**Material provided**
————

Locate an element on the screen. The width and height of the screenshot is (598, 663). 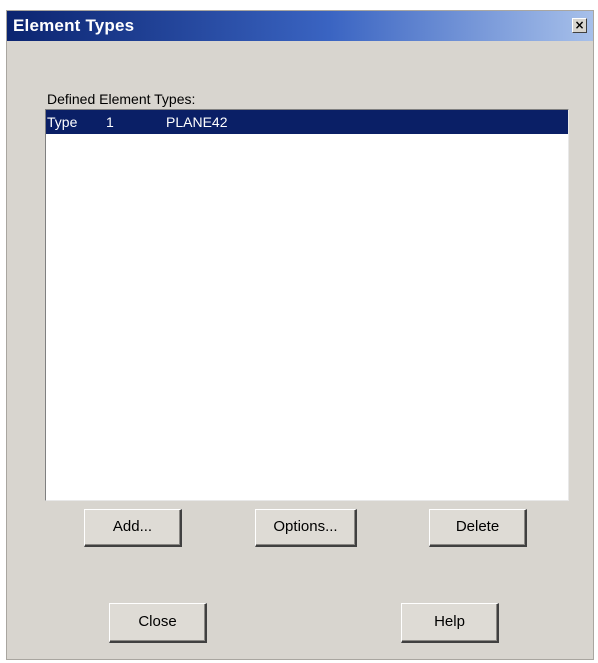
delete-button: Delete is located at coordinates (478, 528).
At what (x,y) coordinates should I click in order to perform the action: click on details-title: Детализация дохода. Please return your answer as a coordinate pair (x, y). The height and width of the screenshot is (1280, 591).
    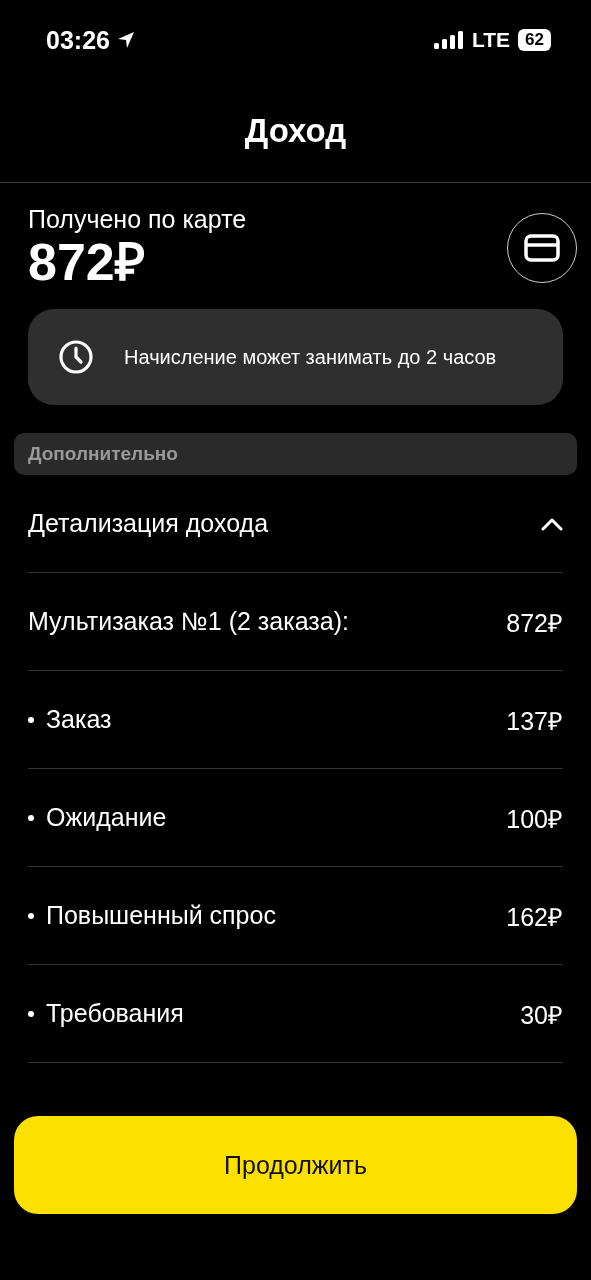
    Looking at the image, I should click on (148, 524).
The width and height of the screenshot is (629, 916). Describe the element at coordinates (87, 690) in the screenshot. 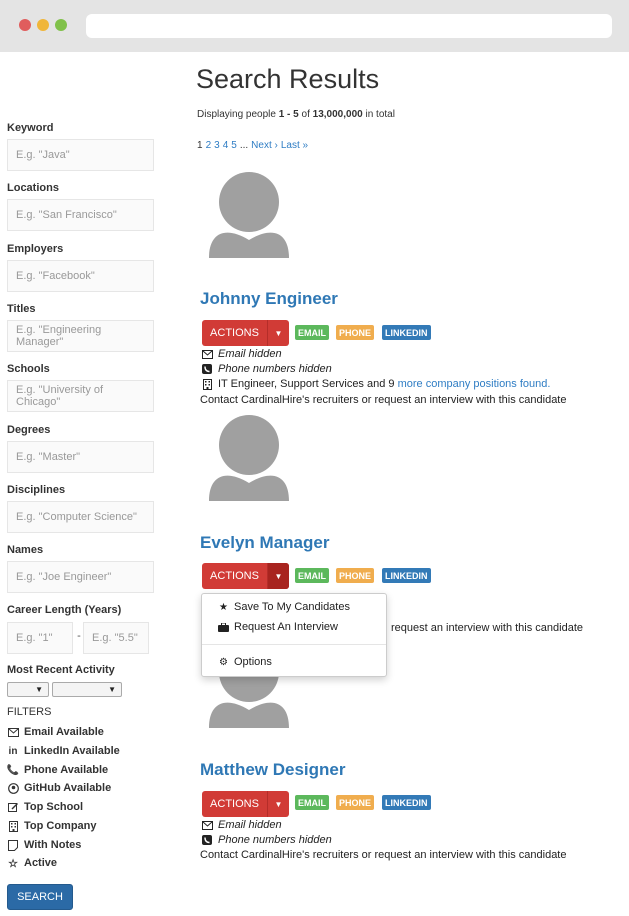

I see `activity-select-2: ▼` at that location.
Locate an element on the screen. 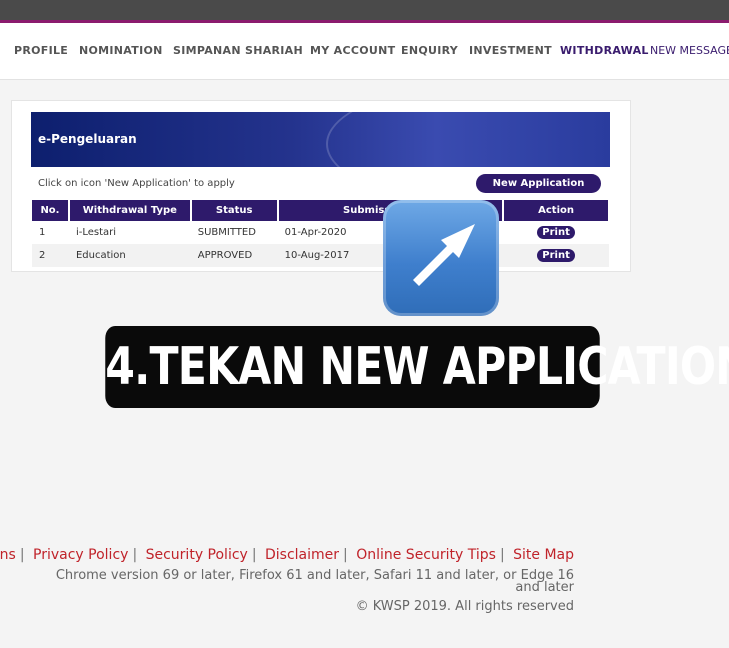 Image resolution: width=729 pixels, height=648 pixels. cell-status: SUBMITTED is located at coordinates (226, 232).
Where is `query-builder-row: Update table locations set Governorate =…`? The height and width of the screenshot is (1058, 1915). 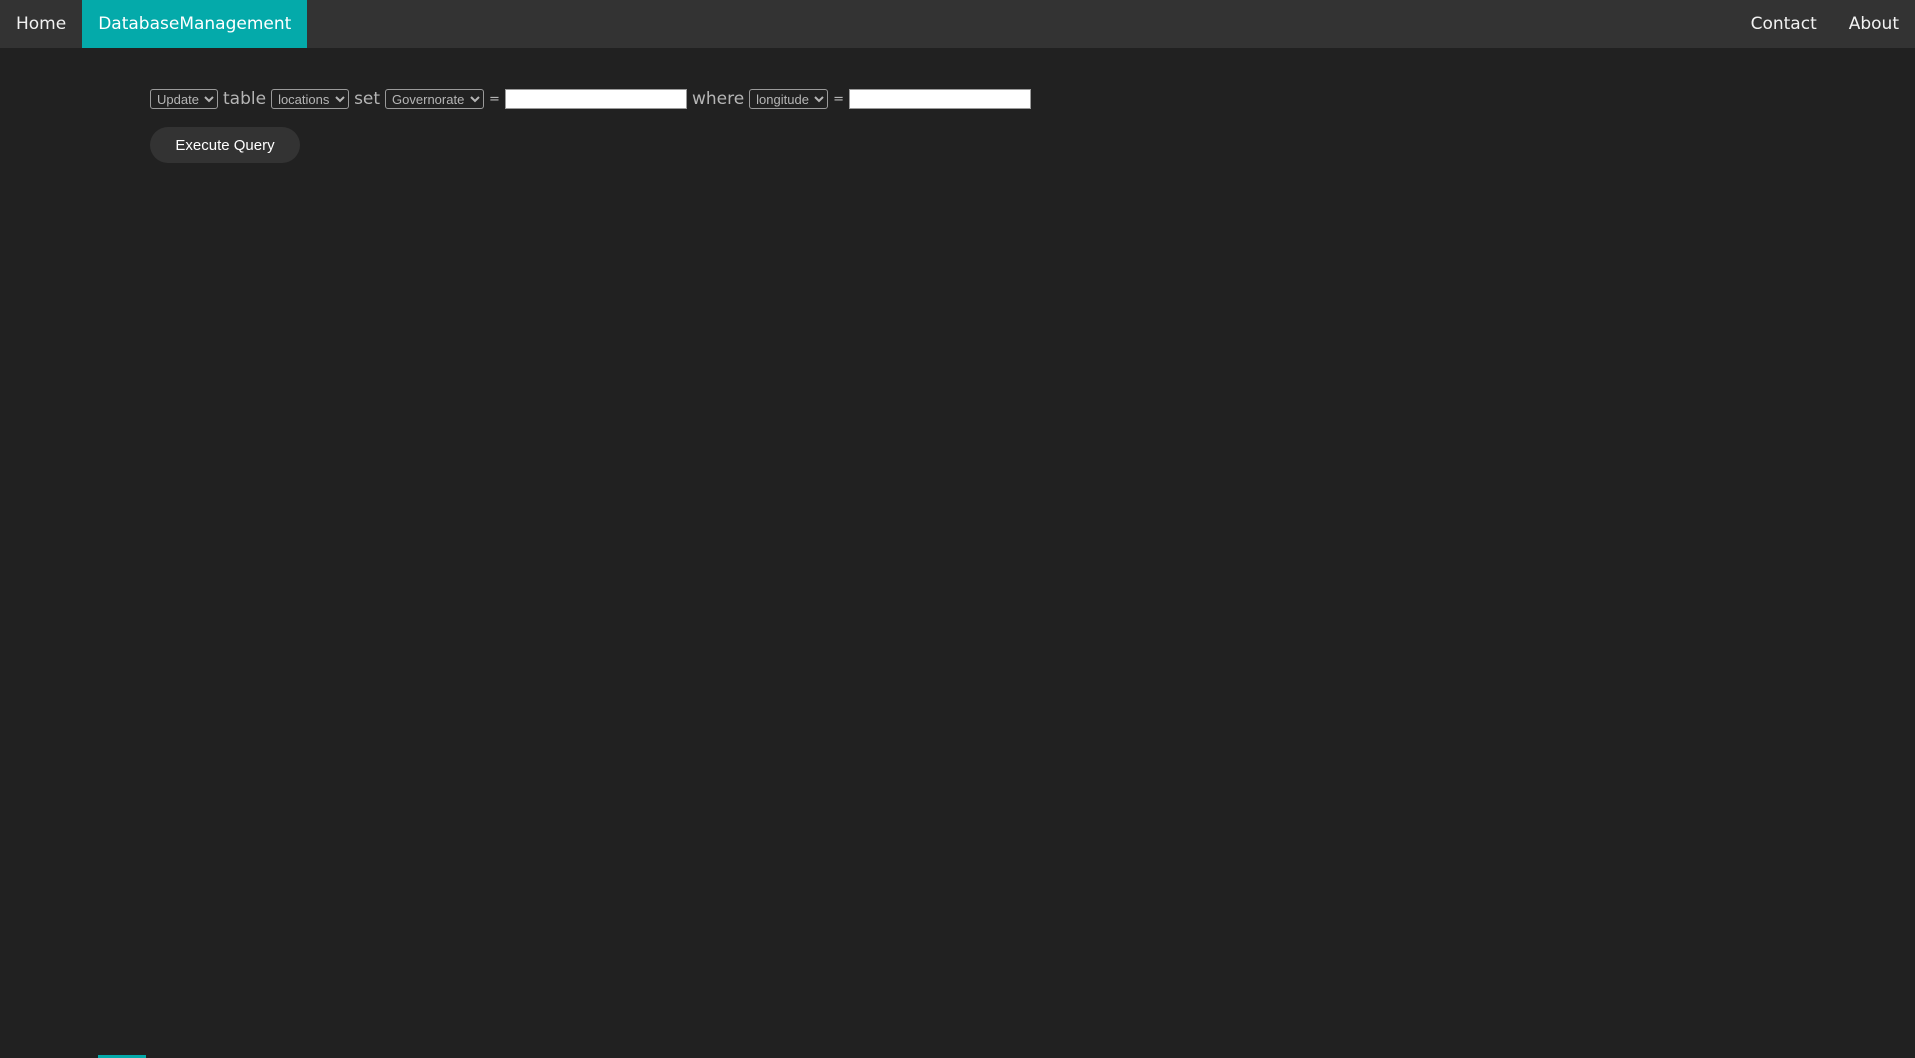 query-builder-row: Update table locations set Governorate =… is located at coordinates (591, 99).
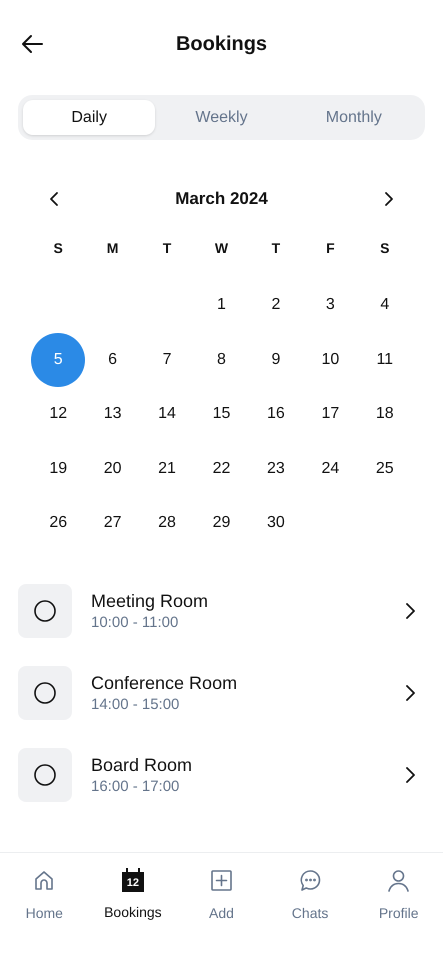 Image resolution: width=443 pixels, height=960 pixels. What do you see at coordinates (44, 896) in the screenshot?
I see `nav-item: Home` at bounding box center [44, 896].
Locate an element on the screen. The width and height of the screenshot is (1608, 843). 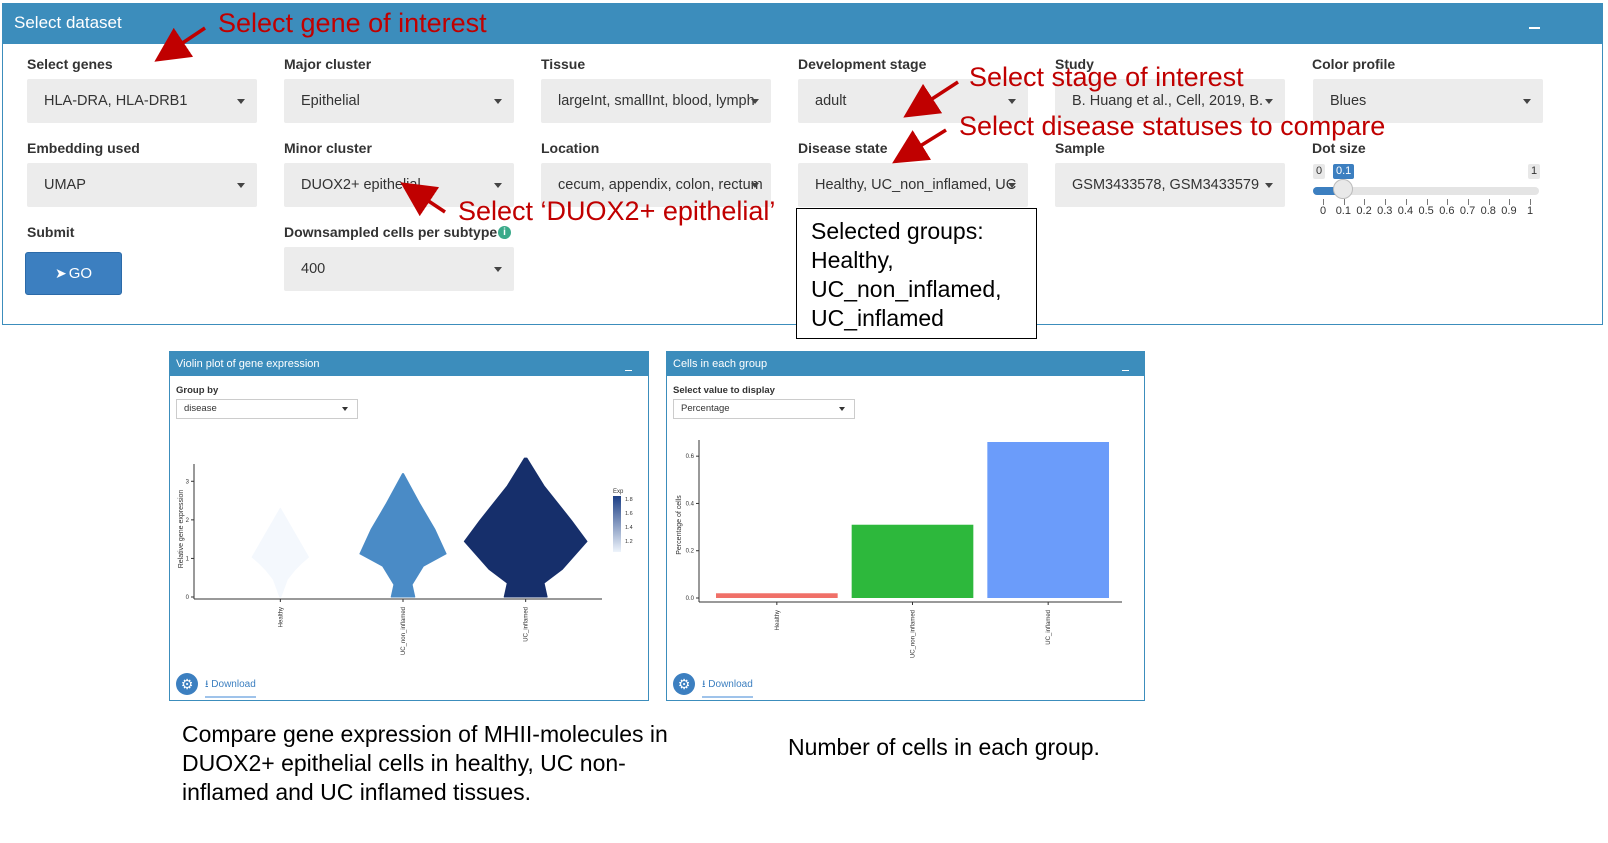
legend-tick-label: 1.6 is located at coordinates (629, 514).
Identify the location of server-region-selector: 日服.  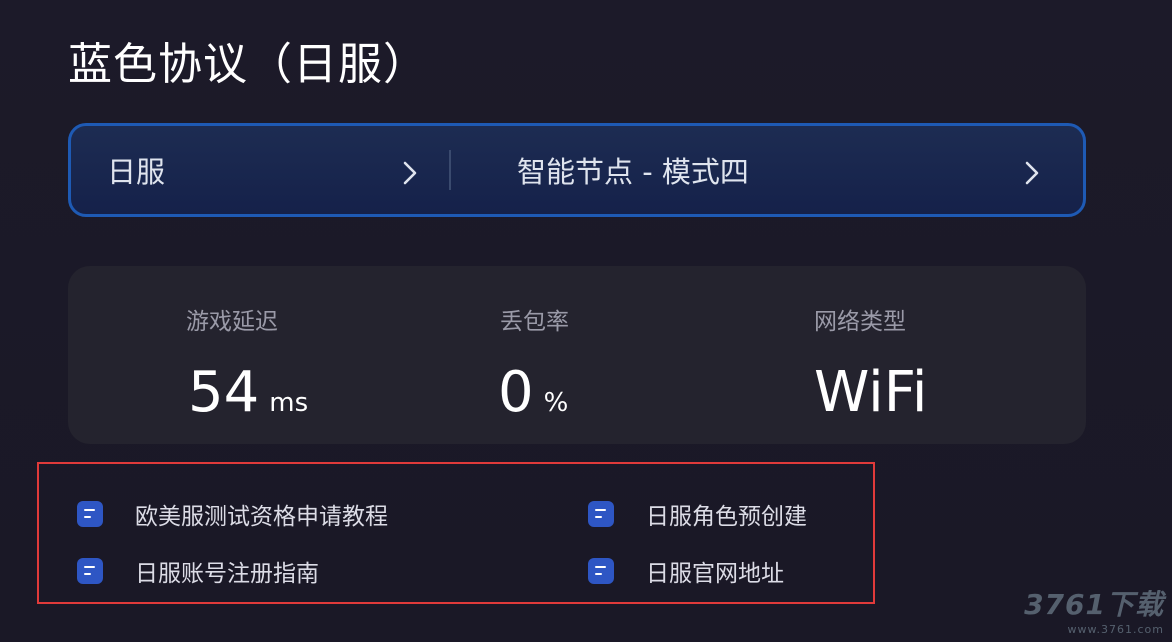
(260, 170).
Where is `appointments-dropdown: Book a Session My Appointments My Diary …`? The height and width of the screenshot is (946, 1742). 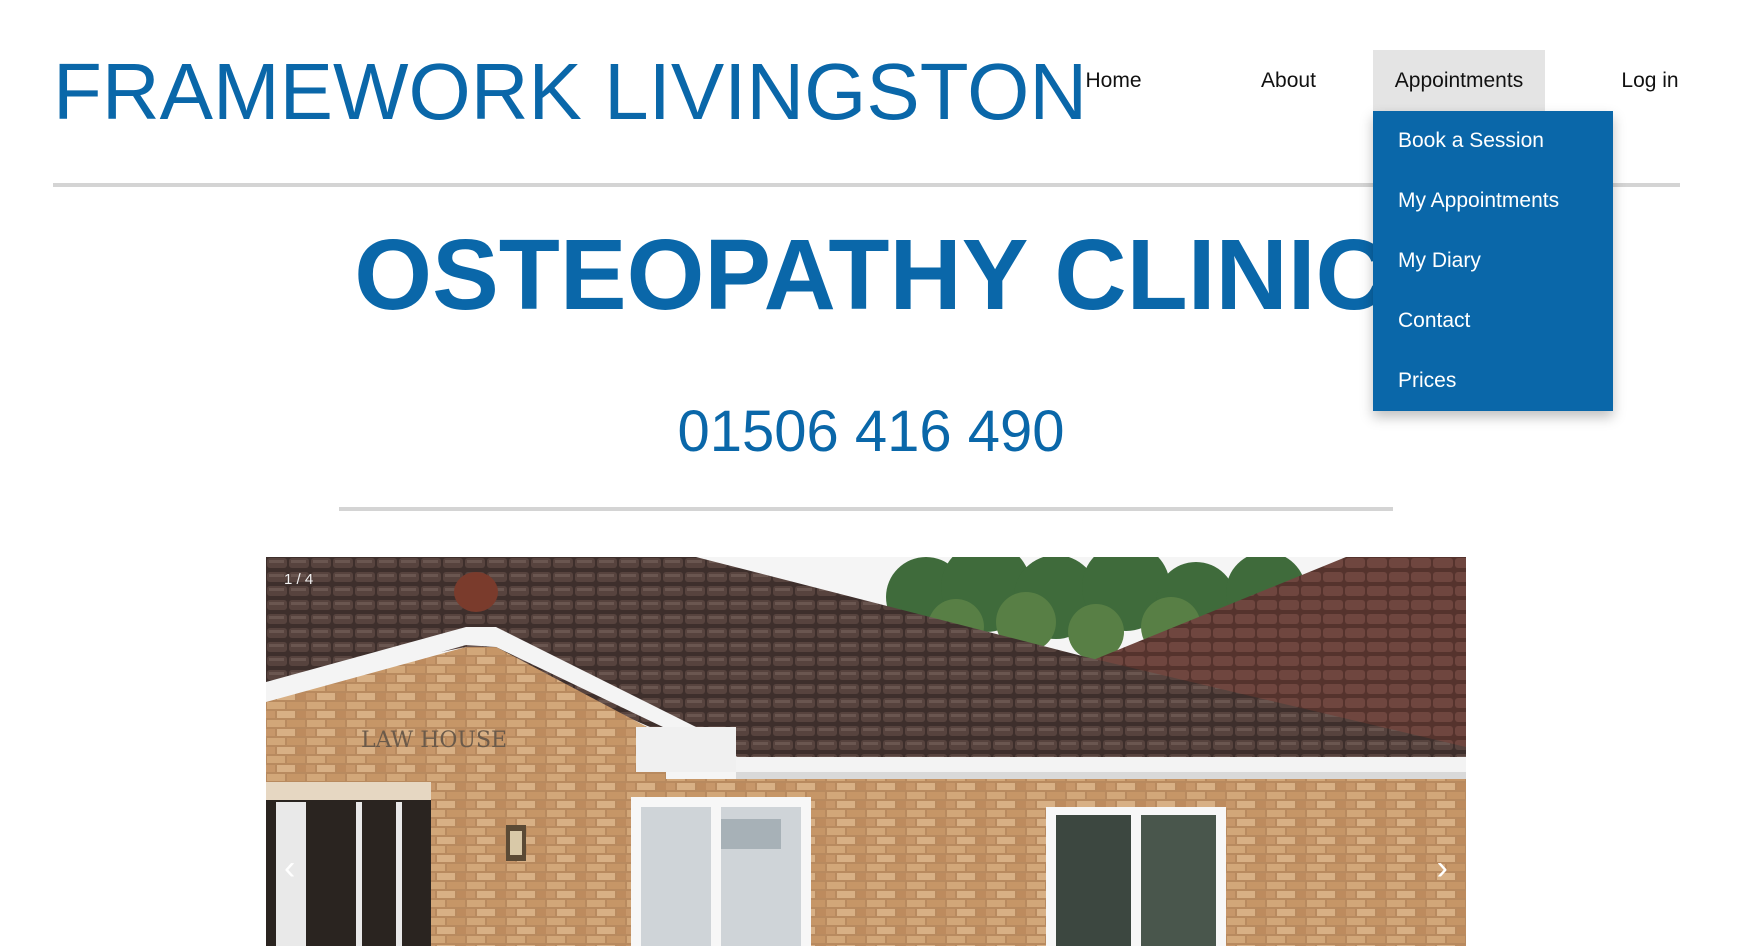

————

**Activity**
Can you reproduce the data verbatim, starting at its very first line and ending at the line containing "Looking at the", including that line, with the pictures left out?

**Reply to the exercise**
Locate an element on the screen. The width and height of the screenshot is (598, 663). 
delete-button: Delete is located at coordinates (478, 528).
At what (x,y) coordinates should I click in order to perform the action: click on details-title: Детализация дохода. Please return your answer as a coordinate pair (x, y). The height and width of the screenshot is (1280, 591).
    Looking at the image, I should click on (148, 524).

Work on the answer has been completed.